Twice this week I’ve rescued wrens from the now blessedly cold pot-bellied stove. Each time, there’s a fluttering of wings against cast iron like a tiny heart beating an SOS, and hinges creaking as I swing the stove door wide open. Eventually I have to chase one wren through the house, trying to herd him (can you herd a bird?) out through the French doors, but he crashes headfirst into my bathroom mirror instead. I scoop the stunned bird up into my hands. He is black with soot. Beak open. Black tongue stuck straight out. Tiny chest pulsating, heaving. I carry him to the porch rail, cradling his frail body, and lay him there gently. My husband says through the kitchen window, there’s nothing you can do. He will live, or he will die. And I know that’s true. But I am relieved when the little wren takes wing to the barbed wire along the top of the pasture fence, where he perches, still dazed, waiting.
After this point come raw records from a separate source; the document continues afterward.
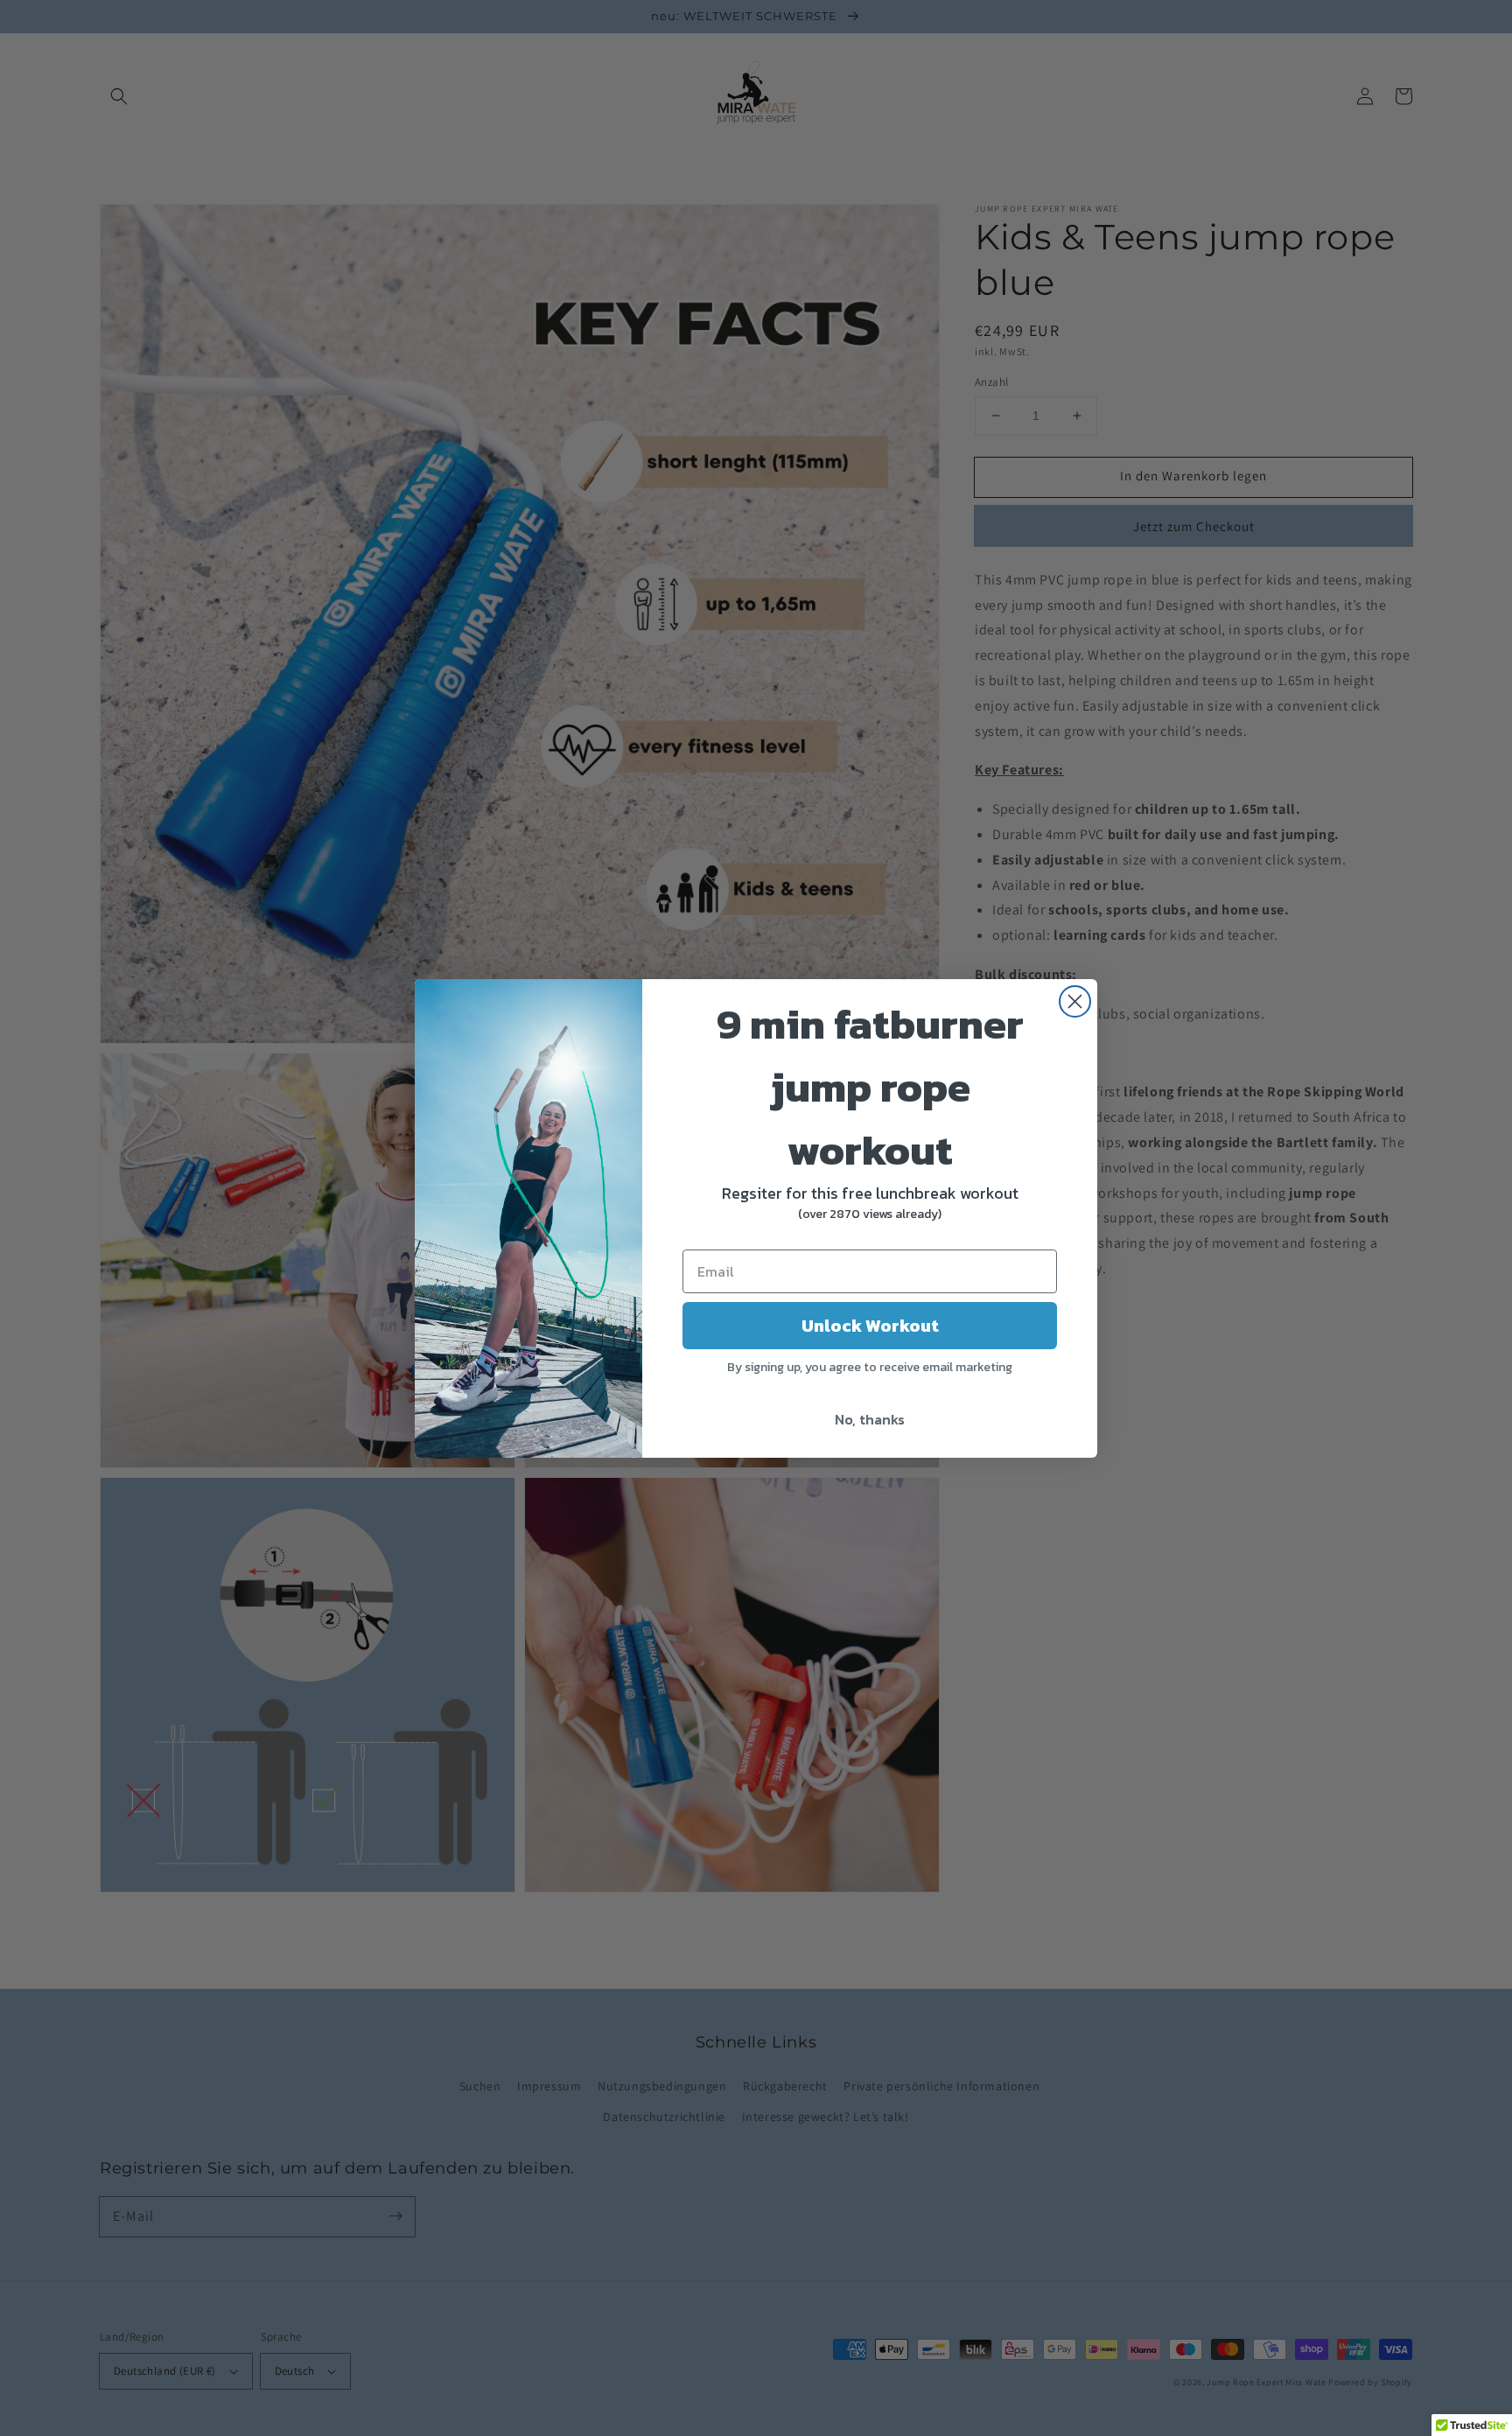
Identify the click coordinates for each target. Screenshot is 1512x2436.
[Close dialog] (1075, 1001)
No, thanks (870, 1419)
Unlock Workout (870, 1325)
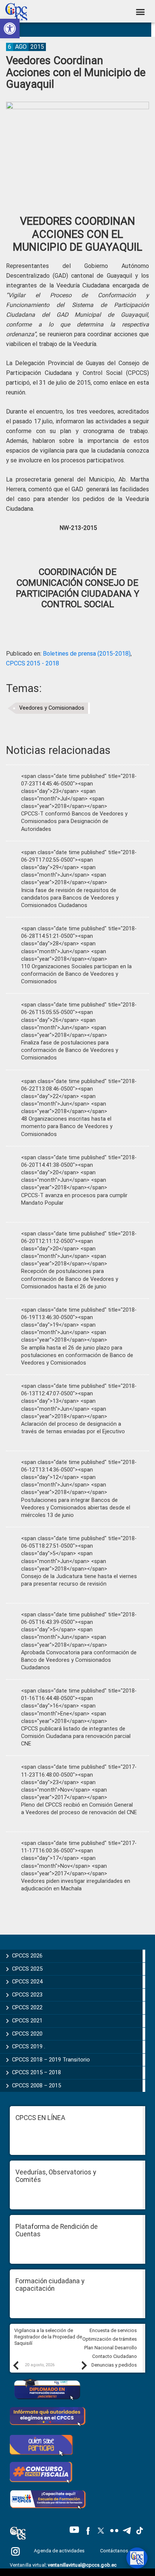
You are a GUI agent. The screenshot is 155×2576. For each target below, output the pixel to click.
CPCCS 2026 (27, 1955)
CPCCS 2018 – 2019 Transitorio (51, 2059)
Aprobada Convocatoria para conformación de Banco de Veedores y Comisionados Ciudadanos (79, 1660)
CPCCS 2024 (27, 1981)
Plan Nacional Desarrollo (110, 2347)
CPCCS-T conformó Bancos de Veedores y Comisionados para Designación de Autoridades (74, 821)
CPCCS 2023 (27, 1994)
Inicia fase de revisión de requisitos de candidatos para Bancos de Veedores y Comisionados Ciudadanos (70, 898)
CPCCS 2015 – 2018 (36, 2072)
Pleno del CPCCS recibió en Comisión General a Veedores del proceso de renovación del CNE (79, 1809)
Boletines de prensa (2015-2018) (87, 653)
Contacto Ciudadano (114, 2356)
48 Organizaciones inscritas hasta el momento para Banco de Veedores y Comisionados (66, 1126)
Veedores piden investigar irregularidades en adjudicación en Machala (75, 1885)
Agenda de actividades (59, 2550)
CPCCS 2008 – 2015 (36, 2085)
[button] (10, 28)
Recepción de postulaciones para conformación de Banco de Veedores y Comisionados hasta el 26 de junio (69, 1279)
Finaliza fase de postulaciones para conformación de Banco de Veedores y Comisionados (69, 1050)
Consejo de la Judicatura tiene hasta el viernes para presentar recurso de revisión (79, 1580)
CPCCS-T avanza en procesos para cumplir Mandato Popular (74, 1199)
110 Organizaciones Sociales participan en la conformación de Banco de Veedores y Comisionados (76, 974)
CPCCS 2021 (27, 2020)
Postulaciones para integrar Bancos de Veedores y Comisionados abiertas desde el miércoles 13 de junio (75, 1507)
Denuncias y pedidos (114, 2365)
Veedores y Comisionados (51, 708)
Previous (15, 2365)
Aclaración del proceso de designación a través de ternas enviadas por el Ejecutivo (73, 1428)
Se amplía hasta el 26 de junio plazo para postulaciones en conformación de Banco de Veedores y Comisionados (77, 1355)
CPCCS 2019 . (28, 2046)
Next (84, 2365)
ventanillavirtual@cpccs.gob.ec (82, 2565)
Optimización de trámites (109, 2339)
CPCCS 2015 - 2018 (32, 663)
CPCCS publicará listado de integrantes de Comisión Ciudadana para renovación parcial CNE (76, 1736)
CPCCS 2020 (27, 2033)
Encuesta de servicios (113, 2330)
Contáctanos (114, 2550)
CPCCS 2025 (27, 1968)
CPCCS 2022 (27, 2007)
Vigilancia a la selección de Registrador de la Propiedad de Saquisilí (48, 2337)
Beyond the wire :: Flickr photo by e3000

Late last night I’m sitting on the front porch with Dennis. We are rocking back and forth on the glider, companionably sitting. The stars are like a million No.2-pencil-punched-out holes in a piece of my kids’ stiff black arts-and-crafts paper from school. And someone is shining a big bright light through them from behind. I wonder exactly who he is and why.

I finally say, “Dennis, this life is just too short for everything.”

He looks up at the stars. Chews over what I've said for a moment. “Yep,” he says.

We go inside.

On the mesa above our little ranch, the elk are sleeping.